細胞培養(yǎng)質(zhì)量的好壞，直接關系到實驗進行得順利與否。無數(shù)童鞋都經(jīng)歷過因為細胞污染而影響實驗進度的問題，被老板批評是小事，要是影響到按時畢業(yè)可就粗大事了。

下面，醫(yī)學服務團隊討論一下細胞培養(yǎng)常見污染的識別及處理。

1、細菌：

識別：細菌在顯微鏡下為黑色細沙狀，根據(jù)感染細菌的不同，可有不同的外形，有球形，鏈形，桿形等。大家不必深究。只要發(fā)現(xiàn)培養(yǎng)液渾濁變黃，培養(yǎng)瓶頂部有一層細沙一樣的東西。就知道大事不好啦。見下圖。

處理：可在培養(yǎng)液中加相應的抗生素處理。可以用四環(huán)素，慶大霉素，或者鏈霉素，前兩者的工作濃度是50 μg/mL；鏈霉素的工作濃度是100 μg/mL。其實，毛毛蟲說句實話，一旦發(fā)生污染，就已經(jīng)大勢已去了。如果細胞不是特別特別珍貴的話，還是趁早扔了，重起爐灶吧。

所以，最重要的還是防范于未然。做好培養(yǎng)間，CO2孵箱，器皿和培養(yǎng)液的消毒滅菌工作。在操作的時候，嚴格執(zhí)行無菌操作規(guī)范。

2、霉菌：

識別：因為培養(yǎng)液是清亮的，所以霉菌污染非常難以早期發(fā)現(xiàn)，等發(fā)現(xiàn)時往往已經(jīng)為時過晚了。
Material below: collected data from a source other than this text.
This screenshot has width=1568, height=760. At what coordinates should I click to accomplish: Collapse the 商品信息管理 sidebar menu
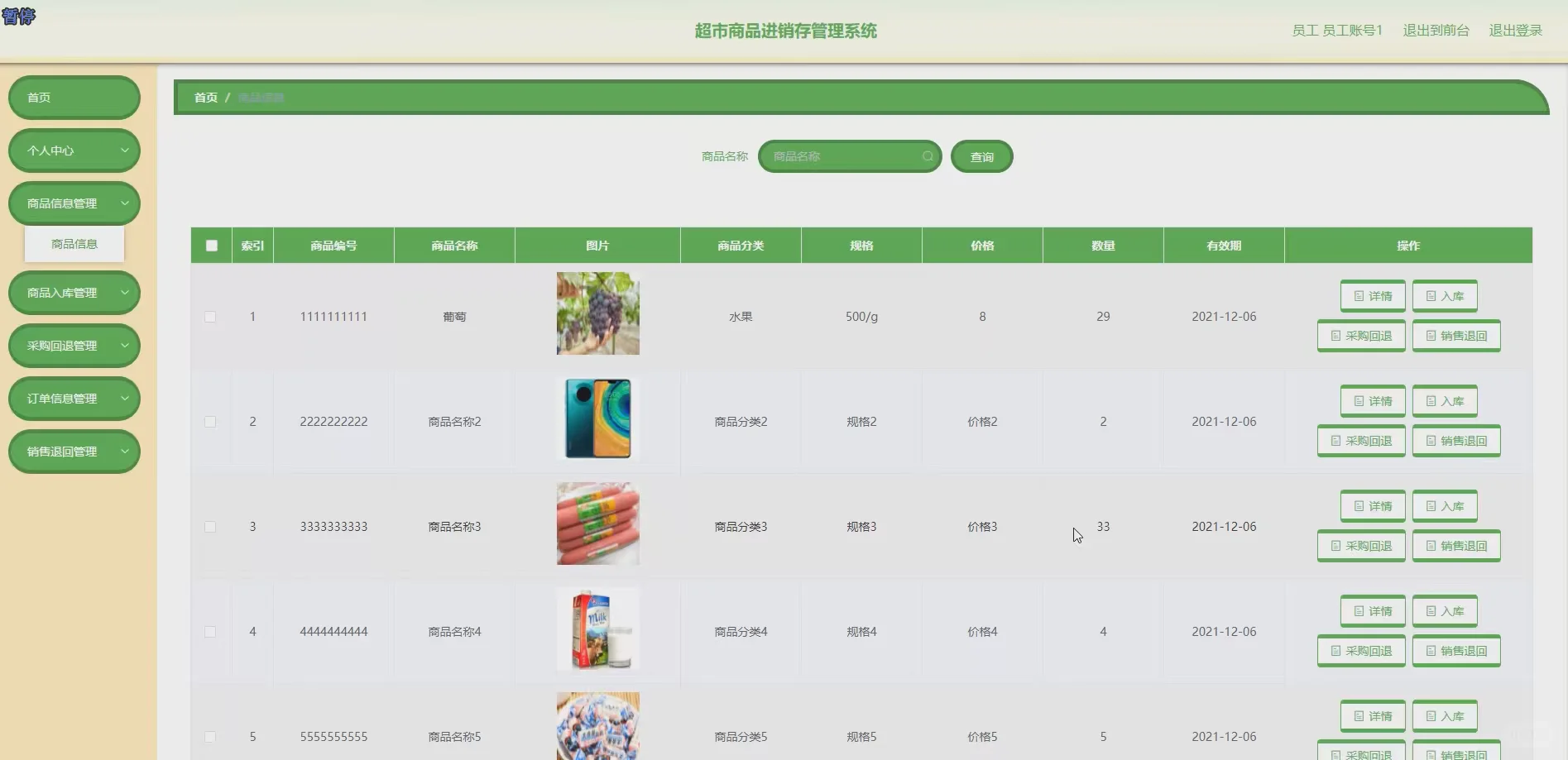pyautogui.click(x=74, y=203)
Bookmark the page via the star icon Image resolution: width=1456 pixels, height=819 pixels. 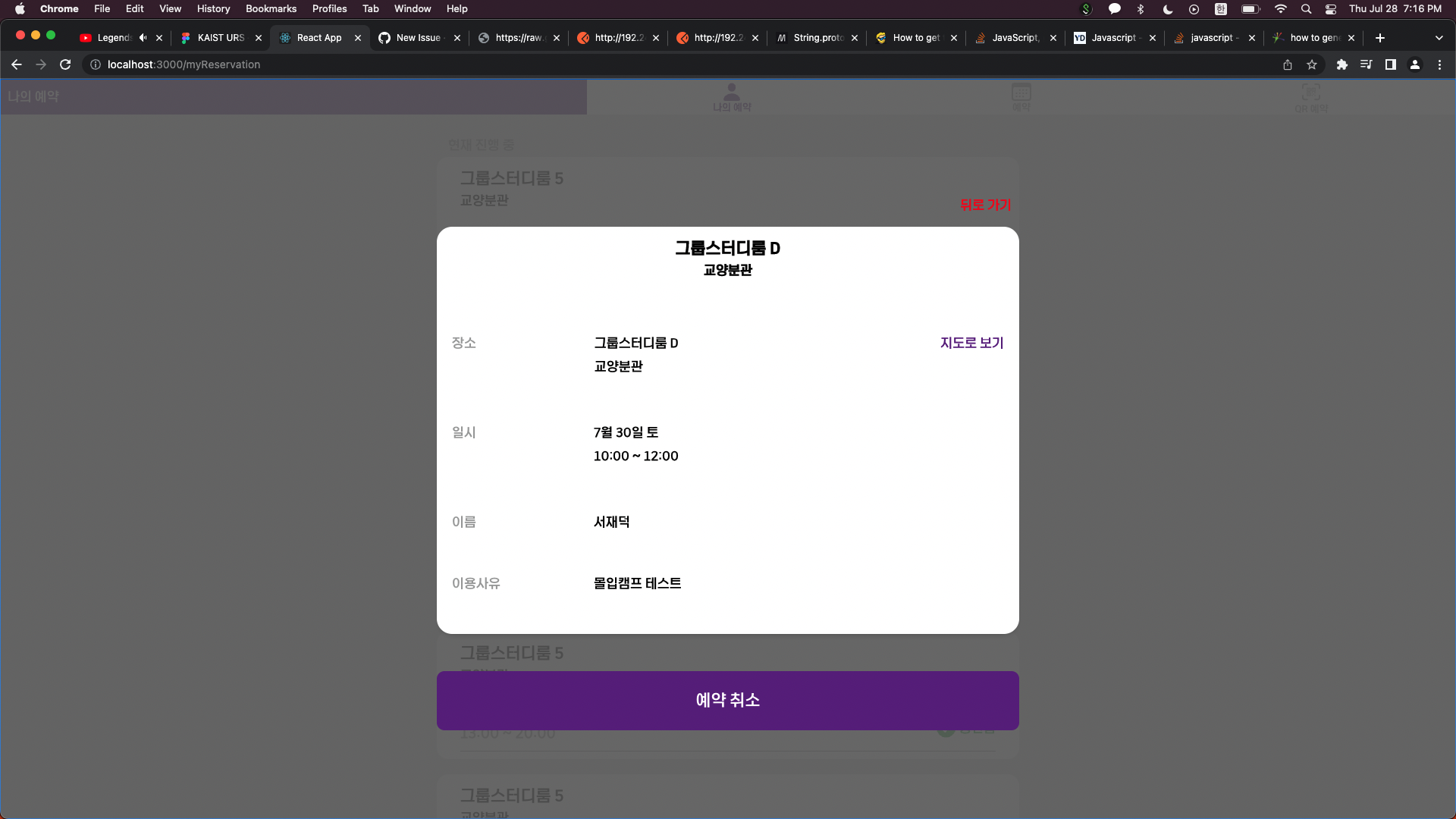pyautogui.click(x=1312, y=64)
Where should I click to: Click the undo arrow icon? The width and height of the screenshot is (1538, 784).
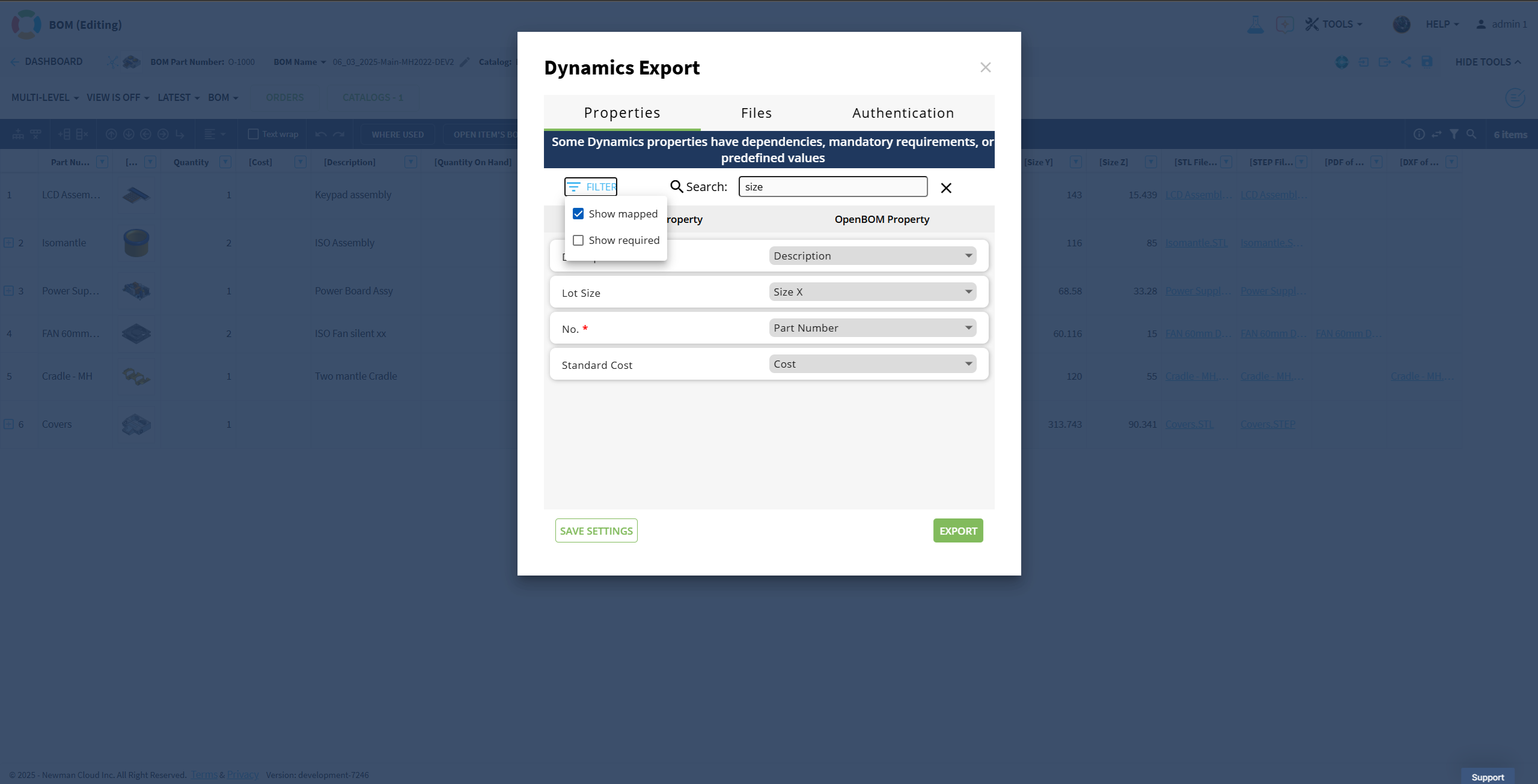(321, 134)
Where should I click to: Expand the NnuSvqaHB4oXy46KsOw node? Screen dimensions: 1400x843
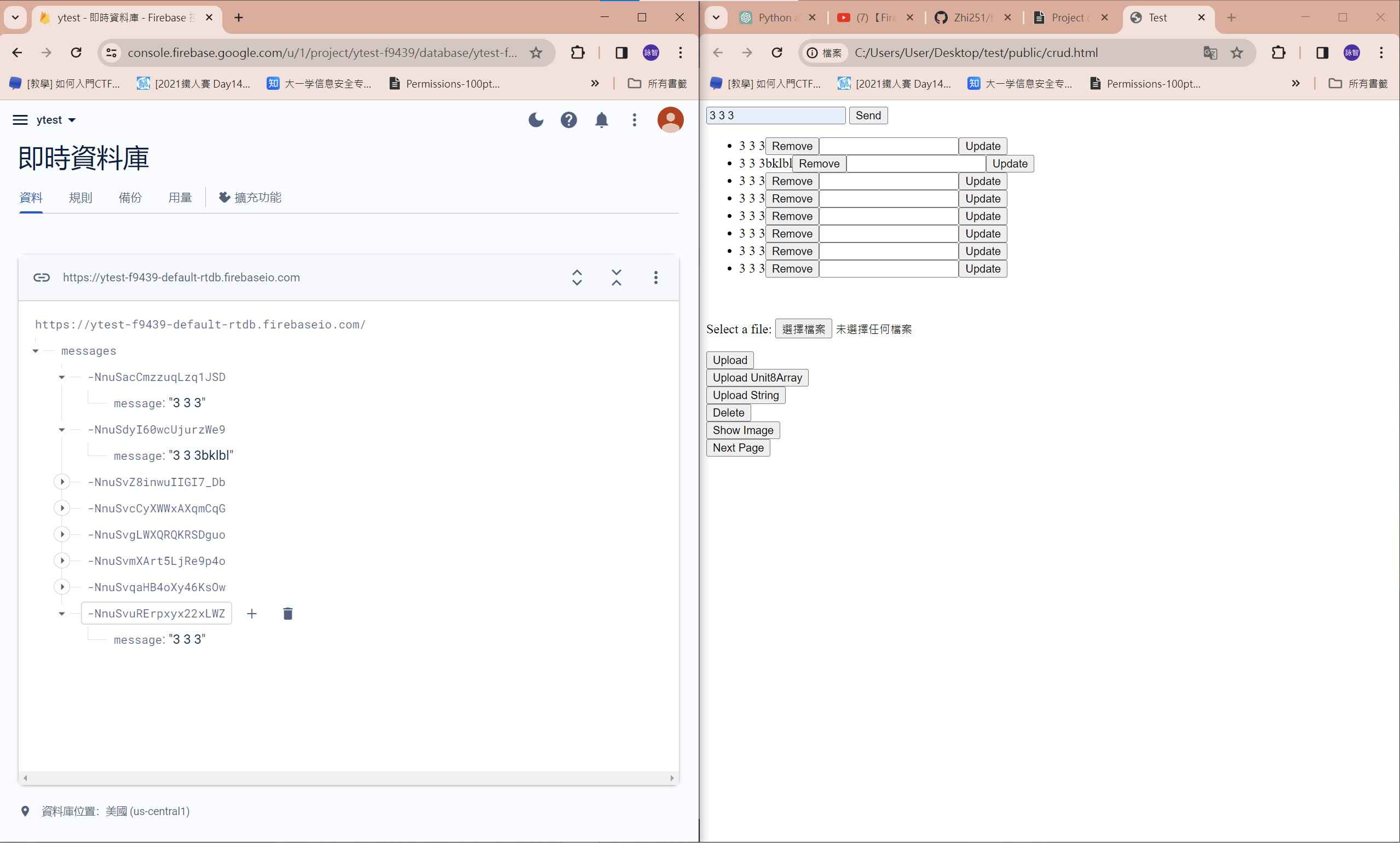tap(62, 587)
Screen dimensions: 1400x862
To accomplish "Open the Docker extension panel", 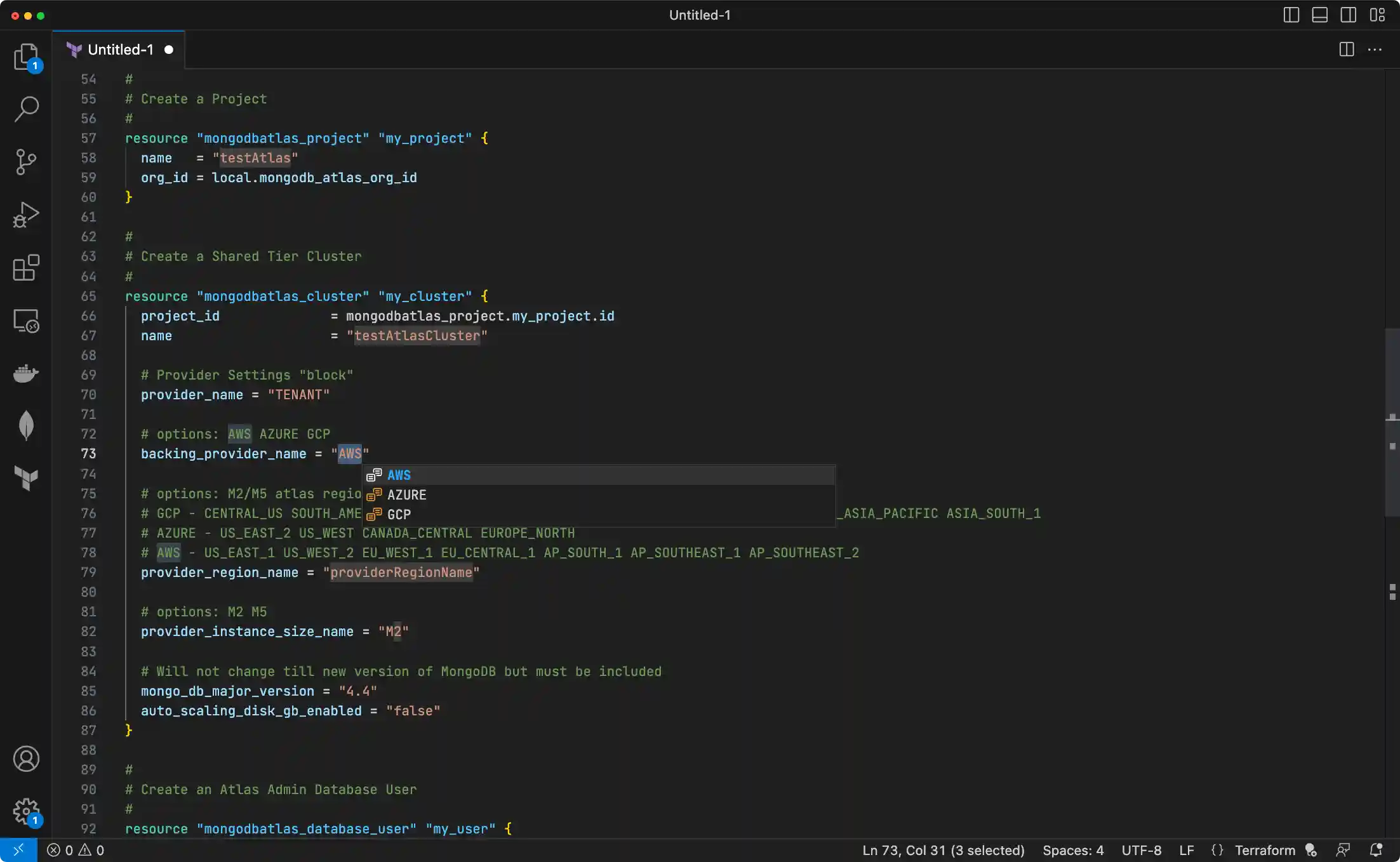I will (x=26, y=373).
培養(yǎng)液中慢慢地出現(xiàn)絮狀雜質(zhì)，鏡下可見呈細絲狀的團狀漂浮物，如同風中柳絮。細胞仍可生長，但時間一長，細胞的狀態(tài)就變差。見下圖。

處理：細胞一旦被霉菌污染，很難挽救，兩性霉素B或制霉菌素都于事無補，建議果斷舍棄該污染細胞，將環(huán)境徹底消毒。

采用酒精徹底底地擦洗一遍CO2孵箱。然后再用新潔爾滅擦洗一遍。把水盤里加上飽和量的硫酸銅。

3、支原體：

識別：多為多邊形，培養(yǎng)液一般會變渾濁。支原體感染細胞以后，細胞病變不很明顯，只是和你一起慢慢變老。支原體污染后，可影響所有的細胞生長參數(shù)。故進行實驗前，必須確認細胞為mycoplasma-free，實驗結(jié)果之數(shù)據(jù)方有意義。

處理：沒有什么好處理的。直接扔了吧。污染到其他的細胞就虧大發(fā)了。還是那句話，預防為主。

4、黑蛟蟲：

識別：誰都不知道所謂的“黑膠蟲”是什么東西。據(jù)說是納米級的細菌。低倍下為黑色點狀，高倍下可看見黑色的小蟲游來游去。培養(yǎng)液也是不渾的，一般不會太影響。但是如果太多了，也會影響細胞生長和實驗結(jié)果。

處理：因為根本不知道這是什么物種，所以也談不上什么處理方式。建議如果細胞有可能是此種污染的話，可以增加細胞的種板密度，以提高細胞的生存率。

5、真菌：

識別：真菌污染和霉菌污染差不多。一般培養(yǎng)液清亮，所以很難早期發(fā)現(xiàn)。鏡下有時候象絲狀，有時候象珊瑚狀。慢慢地會長出很細的黑色絲狀物。這個時候，已經(jīng)晚了，細胞很難救活了。

處理：同霉菌污染一樣，沒有什么好處理的，直接扔了吧。然后徹底消毒滅菌培養(yǎng)間，CO2孵箱，器皿和培養(yǎng)液。亡羊補牢吧。

綜上所述，兩個原則：預防為主，果斷扔掉。如果細胞實在特別特別特別珍貴。那就只好死馬當活馬醫(yī)了。用廣譜抗生素5倍推薦濃度沖擊一下。當然細胞狀態(tài)差的話不一定熬得住。同時增加傳代時的細胞的密度，培養(yǎng)基中的血清濃度，勤換液。也可以不加抗生素進行單克隆有限稀釋至96孔板，再克隆化。